Religion and Health Care, 1900-1920

By 1900, there were 43 Baptist churches, 13 Methodist churches, three Presbyterian churches and four Episcopal churches in Henderson County.
Between 1900 and 1920 five additional Baptist churches are organized: East Flat Rock First Baptist Church, Balfour Baptist, Locust Grove Baptist in the Clear Creek community, Bob’s Creek Baptist in the Green River community, and Union Hill Baptist in the Dana community.
Two Methodist churches were organized during this period: Fruitland United Methodist Church and Etowah United Methodist Church.
In 1916, the first Lutheran church opened in the county, Grace Lutheran Church at the corner of Seventh Avenue West and Church Street. Today, Reformation Presbyterian Church meets in this historic building.

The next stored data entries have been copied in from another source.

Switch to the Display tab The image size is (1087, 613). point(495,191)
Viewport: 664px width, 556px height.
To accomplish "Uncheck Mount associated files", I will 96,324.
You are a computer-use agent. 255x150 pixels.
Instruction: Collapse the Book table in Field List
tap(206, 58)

In 1910 members of the Seventh-day Adventist Church arrive in Henderson County. Arthur Spalding, Sydney Brownsberger and Martha Rumbough buy land on Howard Gap Road near the communities of Fletcher, Naples and Hooper’s Creek. Fletcher Seventh-day Adventist Church was the first church of this denomination to organize in the county.
In addition to beginning a farm, organizing a church and opening a school, they also began giving health care to local residents, mostly free of charge.

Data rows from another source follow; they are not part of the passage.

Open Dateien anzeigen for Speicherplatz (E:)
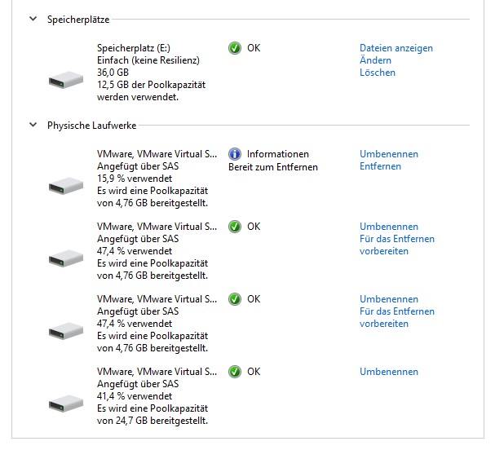The image size is (495, 450). (396, 48)
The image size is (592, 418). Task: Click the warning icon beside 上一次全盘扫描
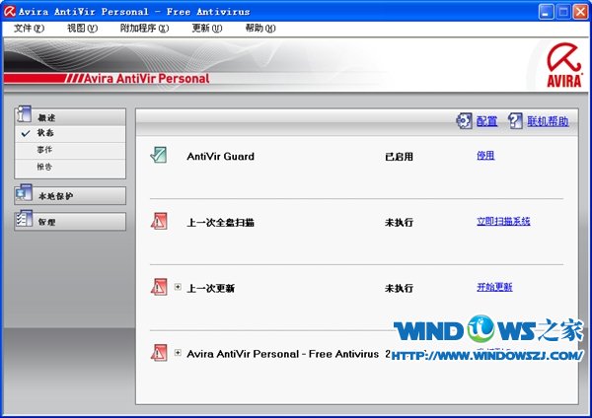tap(159, 221)
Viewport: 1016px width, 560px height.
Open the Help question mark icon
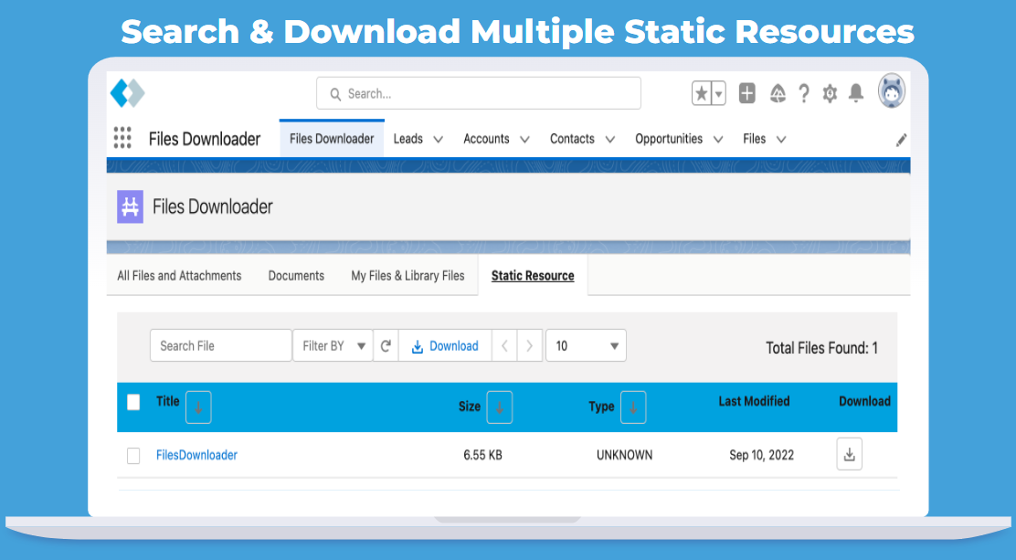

By 1915, the doctors formally opened a building (“cottage for sanitarium purposes”) to treat tuberculosis patients. Doctors and nurses were giving health care to local residents before they opened the tuberculosis cottage. After opening this cottage, they continued to give health care to residents.
The cottage that opened in 1915 grew quickly and by 1927 there were several buildings on the campus housing doctor offices and sanitarium and hospital facilities. The name was formally changed to Mountain Sanitarium and Hospital. People came from all over the nation to be treated for TB at the sanitarium.

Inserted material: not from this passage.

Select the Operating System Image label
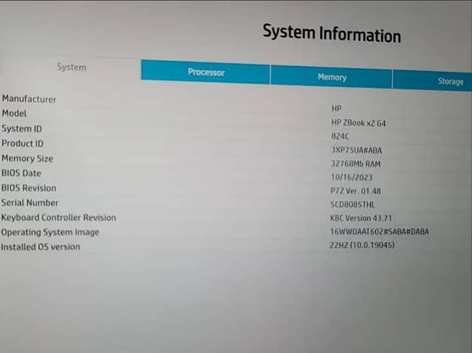The image size is (472, 353). tap(50, 232)
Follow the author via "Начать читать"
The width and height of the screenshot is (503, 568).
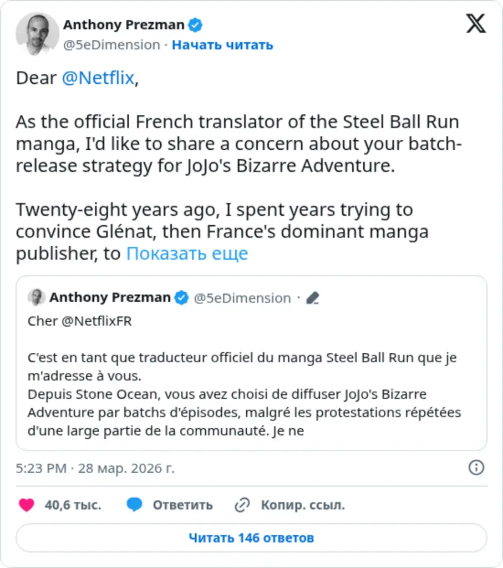[x=222, y=45]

The hospital served local residents, at little cost.
Fields of crops were grown on the property and local people were hired to work in the fields. The crops were used to supply food for the academy, the hospital and the sanitarium. They also established the first cafeteria in Asheville with the excess crops.
The hospital and sanitarium employed the first registered nurses in North Carolina in 1916.
By the early 1920s, a school of nursing for area women was built on the campus. This school was attended by hundreds of area women until 1984 when it closed. Many of the registered nurses employed by Patton and later Pardee Hospitals and area doctors were graduates of the Fletcher Hospital School of Nursing.
In 1976 the name was changed to Fletcher Hospital. Today it is known as Park Ridge Hospital.
The old hospital building is now being used as a nursing home and a new assisted living center was built on the campus.
A year after the beginning of the health care facilities in Naples, in 1911, a group of Hendersonville residents and doctors formed an association to open a hospital in the Hyman Heights section of Hendersonville. Patton Hospital opened in 1913. The 17-room hospital was built with private funds on land donated by Annie E. Patton. The hospital was staffed by five physicians with Dr. William R. Kirk as chief of staff.
After World War II, a drive began to build a new hospital. In 1953, the old Patton Hospital closed and Pardee Memorial Hospital opened at its current location on Fleming Street.
From 1917 to 1920, the worst world-wide flu epidemic in history swept through the county. Many people died; some entire families. Area cemeteries demonstrate the short lives of many young children  in rows of children’s graves. The total number of people who died in the county due to this epidemic is not known, but was most likely in the hundreds.